A top US defense official said the Biden administration’s green light to Pakistan’s F-16 fighter jets “is not a message to India”. The Trump administration had previously blocked a $450 million program to maintain F-16s that Pakistan purchased decades ago.
Responding to reporters’ questions about whether the F-16 upgrade and discussion of US-Pakistan defense cooperation was a message to India of neutrality with Russia, Ely Ratner, Assistant Secretary of Defense (Indo-Pacific Security Affairs), said: “Okay, So no, not at all. Action on F-16 is not designed as a message to be sent to India as it relates to its relationship with Russia, with our defense partnership with Pakistan, which is primarily focused on counterterrorism and nuclear security.”
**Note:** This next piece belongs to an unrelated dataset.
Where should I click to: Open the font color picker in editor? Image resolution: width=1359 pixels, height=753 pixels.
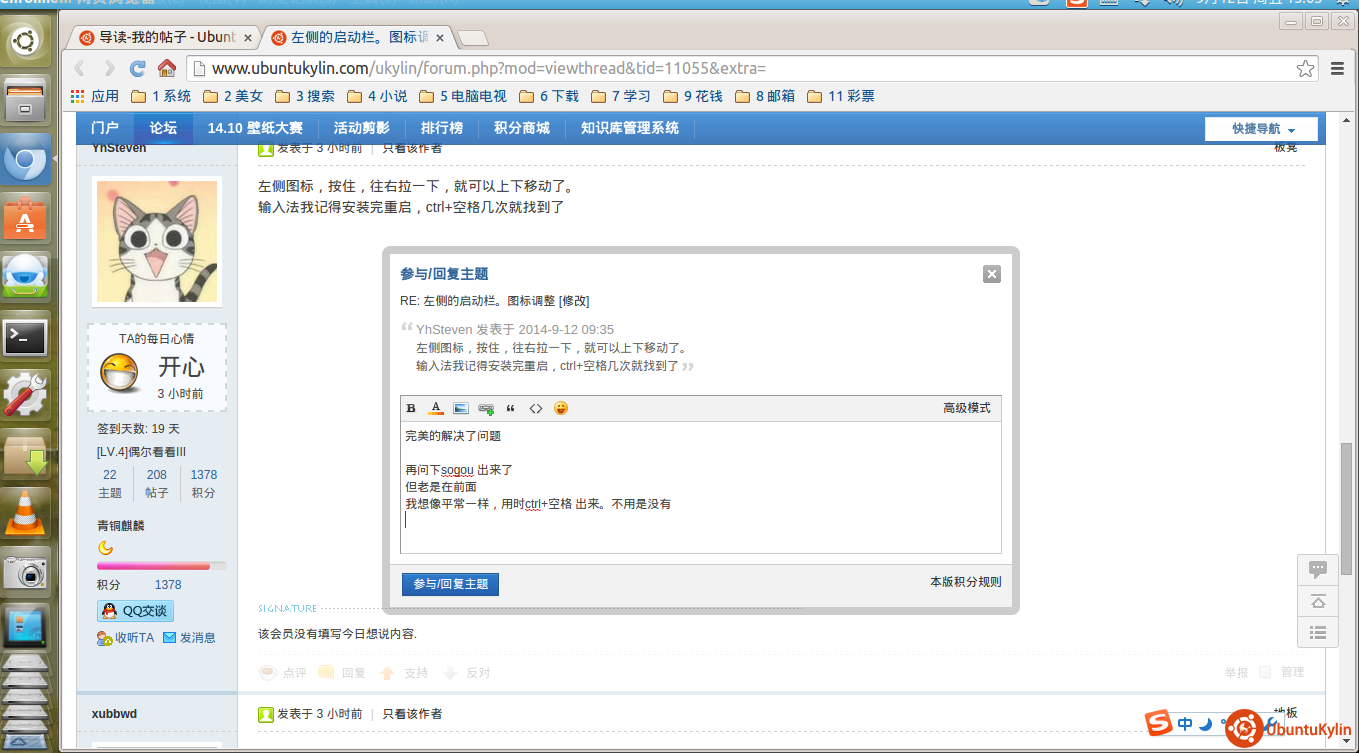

India’s defense relationship with Russia dates back several decades. A large portion of India’s military hardware is of Russian origin, although in recent years India has purchased equipment and aircraft from the United States.
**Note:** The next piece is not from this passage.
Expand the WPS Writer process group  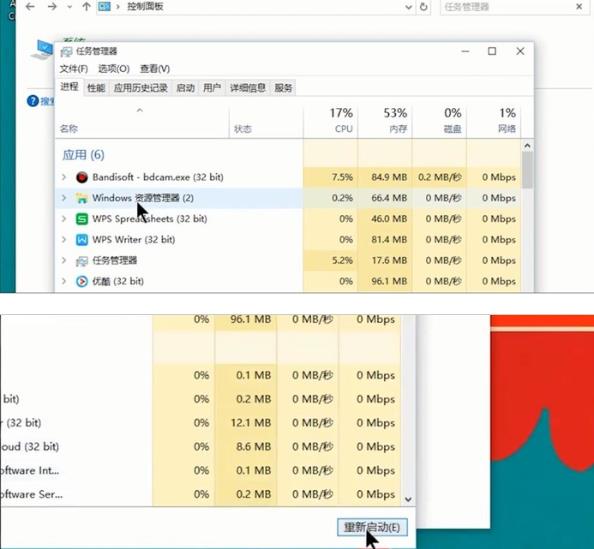point(64,239)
In a phone call last week with US Defense Secretary Lloyd Austin, Defense Minister Rajnath Singh also conveyed India’s concerns about Washington’s decision to provide the equipment package for Pakistan’s F-16 squadron.
Asked about the concerns raised by Mr Singh, Ely Ratner said, “And as the secretary made clear to Minister Singh during their call last week, this case does not include any upgrades or ammo. And in the first part of the question, it was one that we engaged with our Indian partners, both before the announcement, to preview the announcement and during my visit with Assistant Secretary Lu in Delhi.”
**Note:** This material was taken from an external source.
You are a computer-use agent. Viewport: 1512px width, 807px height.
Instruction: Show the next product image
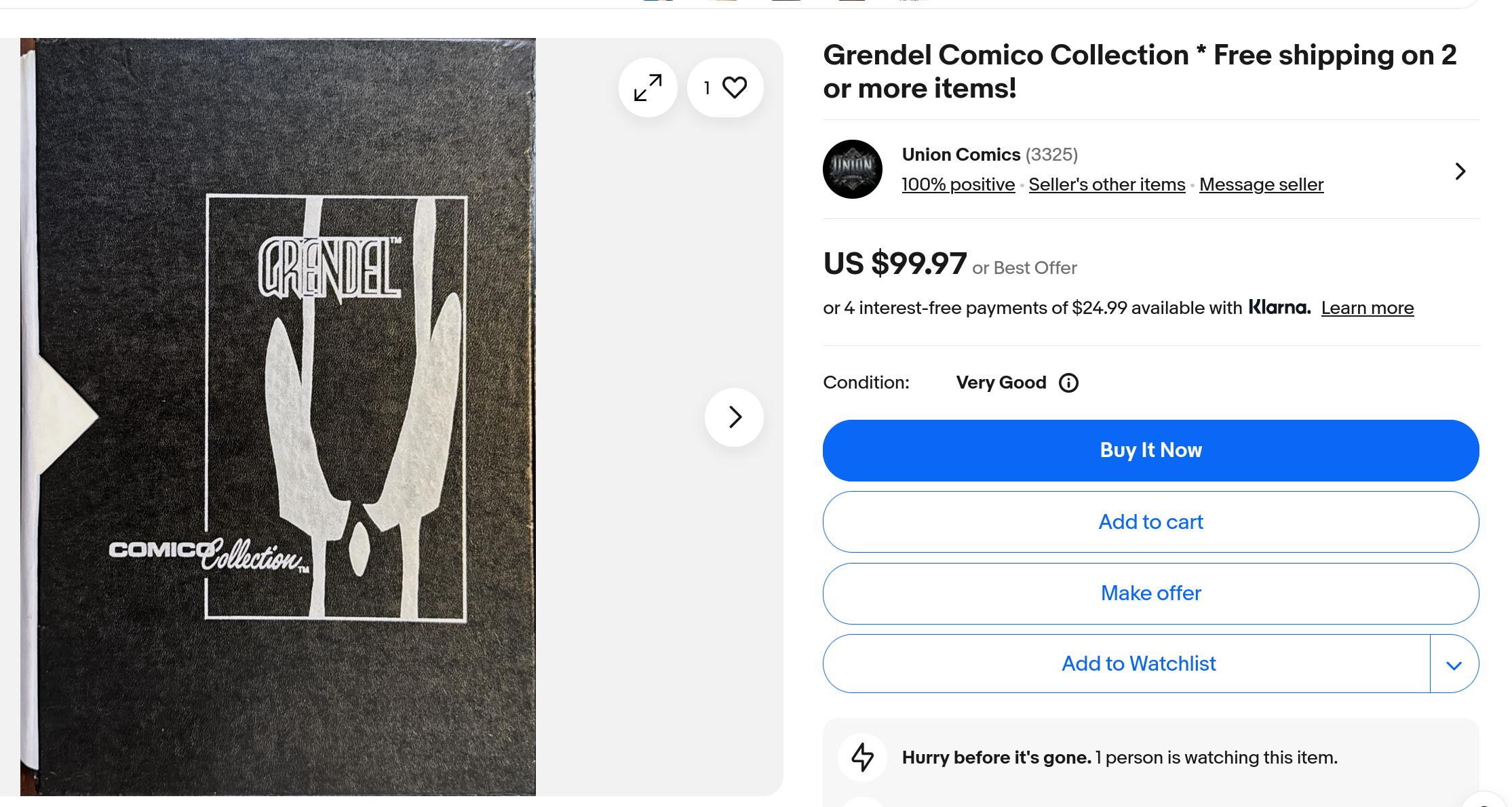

“So we think it’s quite important to be as transparent as possible with our Indian partners, both before and during that decision. And it provides a good opportunity for a healthy exchange of both rationales and principles. due to the United States’ limited security partnership with Pakistan, as well as a good opportunity to hear India’s concerns about that,” said Ely Ratner.
Lockheed Martin, the maker of the F-16, says on its website that its four-decade old fighter program continues to be upgraded to date, producing 4,500 F-16s for 25 countries. These jets have flown more than 13 million sorties in total, Lockheed Martin said.